Alaska on Tuesday became the 29th state to expand Medicaid, opening up health care through what it calls the Healthy Alaska Plan to an estimated 20,000 low-income residents.

“Many Alaskans are working two or three jobs to make ends meet, and have not been able to afford health insurance,” Walker said. “The Healthy Alaska Plan ensures that working Alaskans will no longer have to choose between health care and bankruptcy.”

Expansion prioritizes “the health of the state’s citizens over narrow political interests,” said White House spokesman Josh Earnest, who is traveling in Alaska with President Barack Obama.

Messages left Tuesday with the state House and Senate Republican majorities were not immediately returned.

Walker earlier this summer announced plans to accept federal funds to expand Medicaid coverage after state legislators tabled his expansion legislation for further review.

When Walker announced he would act without their consent, the Legislative Council, acting on behalf of lawmakers, sued to stop expansion. A state judge on Friday refused to put a temporary halt to expansion, and lawmakers asked the Alaska Supreme Court to intervene. The state’s high court on Monday refused to step in, allowing the state to begin signing up residents for the program as of Tuesday.
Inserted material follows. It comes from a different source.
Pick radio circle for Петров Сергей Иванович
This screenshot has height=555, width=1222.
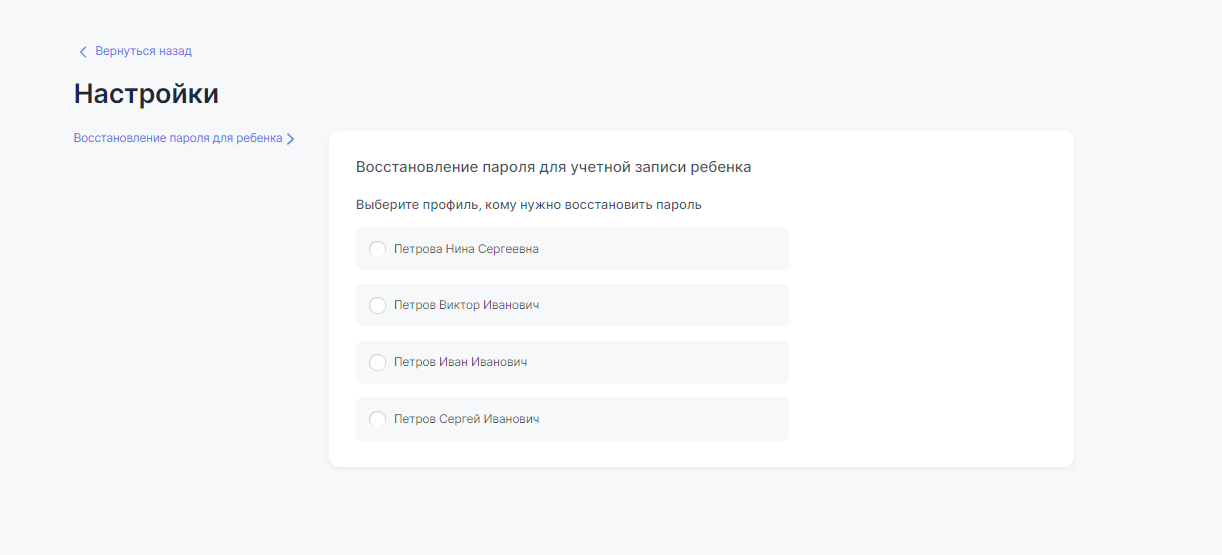point(377,419)

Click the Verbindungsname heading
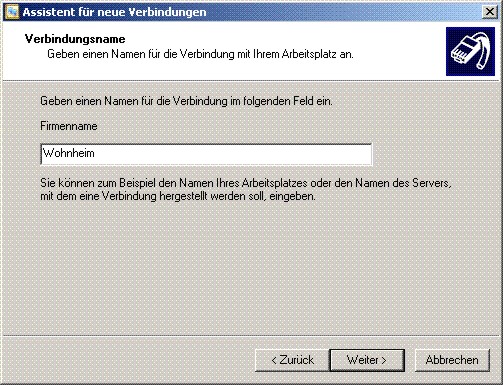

The other states and the District of Columbia that have expanded Medicaid now include all adults with incomes at or below 138 percent of the federal poverty level.

The federal government agreed to pay all costs for the new enrollees through 2016, but it will begin lowering its share in 2017. States will pay 10 percent of the costs by 2020.

Some Alaska lawmakers expressed concern with adding more people to a system they consider broken. Administration officials have acknowledged the current Medicaid program isn’t sustainable, but they see expansion as a way to get federal dollars to help finance reform efforts.

Walker has said nearly 20,000 working Alaskans will have access to health care under expansion.